Psychological Research 6/2014

Effect of working memory training on working memory, arithmetic and following instructions

Tijdschrift:
Psychological Research > Uitgave 6/2014
Auteurs:
Sissela Bergman-Nutley, Torkel Klingberg

Abstract

Mathematical ability is dependent on specific mathematical training but also associated with a range of cognitive factors, including working memory (WM) capacity. Previous studies have shown that WM training leads to improvement in non-trained WM tasks, but the results regarding transfer to mathematics are inconclusive. In the present study, 176 children with WM deficits, aged 7–15 years performed 5 weeks of WM training. During the training period, they were assessed five times with a test of complex WM (the Odd One Out), a test of remembering and following instructions and a test of arithmetic. The improvements were compared to the performance of a control group of 304 typically developing children aged 7–15 years who performed the same transfer tasks at the same time intervals, but without training.

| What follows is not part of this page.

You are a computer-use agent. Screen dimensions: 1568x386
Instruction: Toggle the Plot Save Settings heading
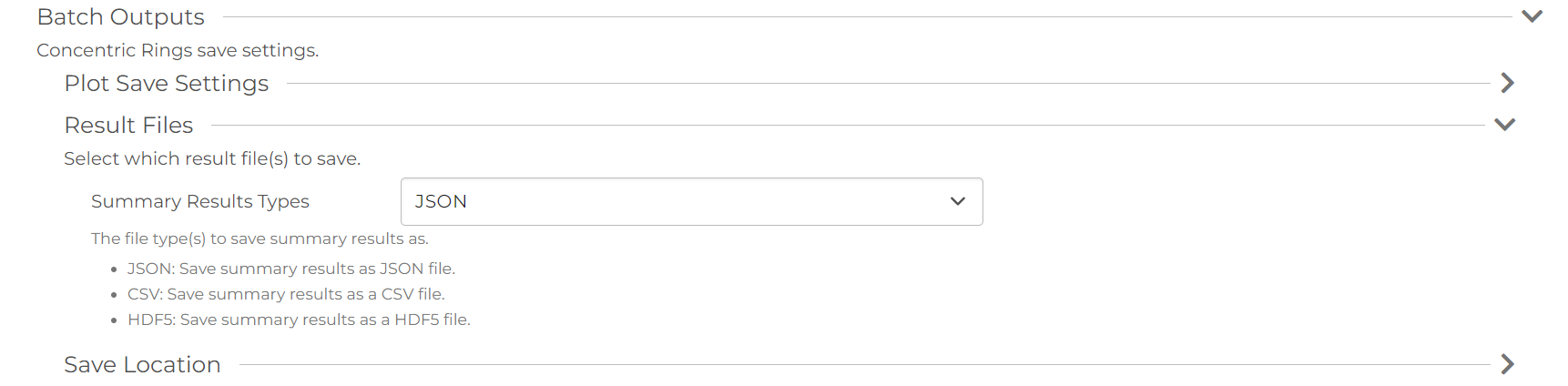coord(167,83)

The training group improved significantly more than the control group on all three transfer tests (all p < 0.0001), after correction for baseline performance, age and sex. The effect size for mathematics was small and the effect sizes for the WM tasks were moderate to large. The transfer increased linearly with the amount of training time and correlated with the amount of improvement on the trained tasks. These results confirm previous findings of training-induced improvements in non-trained WM tasks including the ability to follow instructions, but extend previous findings by showing improvements also for arithmetic. This is encouraging regarding the potential role of cognitive training for education, but it is desirable to find paradigms that would enhance the effect of the training on mathematics. One of the future challenges for studying training effects is combining large sample sizes with high quality and compliance, to detect relevant but smaller effects of cognitive training.